Each record that follows must be printed exactly as given.

[Start of Attachment]

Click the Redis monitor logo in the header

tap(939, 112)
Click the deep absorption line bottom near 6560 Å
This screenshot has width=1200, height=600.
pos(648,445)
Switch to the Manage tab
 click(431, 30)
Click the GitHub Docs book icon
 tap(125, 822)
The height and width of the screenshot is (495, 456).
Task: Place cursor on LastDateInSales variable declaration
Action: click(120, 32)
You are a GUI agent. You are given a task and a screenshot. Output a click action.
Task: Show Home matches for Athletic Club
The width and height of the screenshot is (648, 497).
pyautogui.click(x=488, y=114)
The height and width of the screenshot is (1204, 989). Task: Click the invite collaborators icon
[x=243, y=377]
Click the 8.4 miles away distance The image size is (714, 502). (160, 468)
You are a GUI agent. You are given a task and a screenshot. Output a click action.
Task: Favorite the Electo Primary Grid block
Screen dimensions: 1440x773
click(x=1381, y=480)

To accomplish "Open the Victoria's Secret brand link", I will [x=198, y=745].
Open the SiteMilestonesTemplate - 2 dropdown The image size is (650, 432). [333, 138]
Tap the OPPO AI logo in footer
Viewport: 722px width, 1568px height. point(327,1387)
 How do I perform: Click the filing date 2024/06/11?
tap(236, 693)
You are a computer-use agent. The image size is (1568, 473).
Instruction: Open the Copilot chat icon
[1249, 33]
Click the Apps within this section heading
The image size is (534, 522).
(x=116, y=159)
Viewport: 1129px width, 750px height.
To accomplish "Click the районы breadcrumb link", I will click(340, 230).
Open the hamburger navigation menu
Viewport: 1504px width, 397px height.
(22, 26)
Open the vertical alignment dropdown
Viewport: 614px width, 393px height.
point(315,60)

[End of Attachment]

• EXPECTED ANSWER
Click the Redis monitor logo in the header

tap(939, 112)
Click the deep absorption line bottom near 6560 Å
This screenshot has width=1200, height=600.
pos(648,445)
Switch to the Manage tab
 click(431, 30)
Click the GitHub Docs book icon
 tap(125, 822)
The height and width of the screenshot is (495, 456).
Task: Place cursor on LastDateInSales variable declaration
Action: click(120, 32)
You are a GUI agent. You are given a task and a screenshot. Output a click action.
Task: Show Home matches for Athletic Club
The width and height of the screenshot is (648, 497).
pyautogui.click(x=488, y=114)
The height and width of the screenshot is (1204, 989). Task: Click the invite collaborators icon
[x=243, y=377]
Click the 8.4 miles away distance The image size is (714, 502). (160, 468)
You are a GUI agent. You are given a task and a screenshot. Output a click action.
Task: Favorite the Electo Primary Grid block
Screen dimensions: 1440x773
click(x=1381, y=480)

To accomplish "Open the Victoria's Secret brand link", I will [x=198, y=745].
Open the SiteMilestonesTemplate - 2 dropdown The image size is (650, 432). [333, 138]
Tap the OPPO AI logo in footer
Viewport: 722px width, 1568px height. point(327,1387)
 How do I perform: Click the filing date 2024/06/11?
tap(236, 693)
You are a computer-use agent. The image size is (1568, 473).
Instruction: Open the Copilot chat icon
[1249, 33]
Click the Apps within this section heading
The image size is (534, 522).
(x=116, y=159)
Viewport: 1129px width, 750px height.
To accomplish "Click the районы breadcrumb link", I will click(340, 230).
Open the hamburger navigation menu
Viewport: 1504px width, 397px height.
(22, 26)
Open the vertical alignment dropdown
Viewport: 614px width, 393px height.
point(315,60)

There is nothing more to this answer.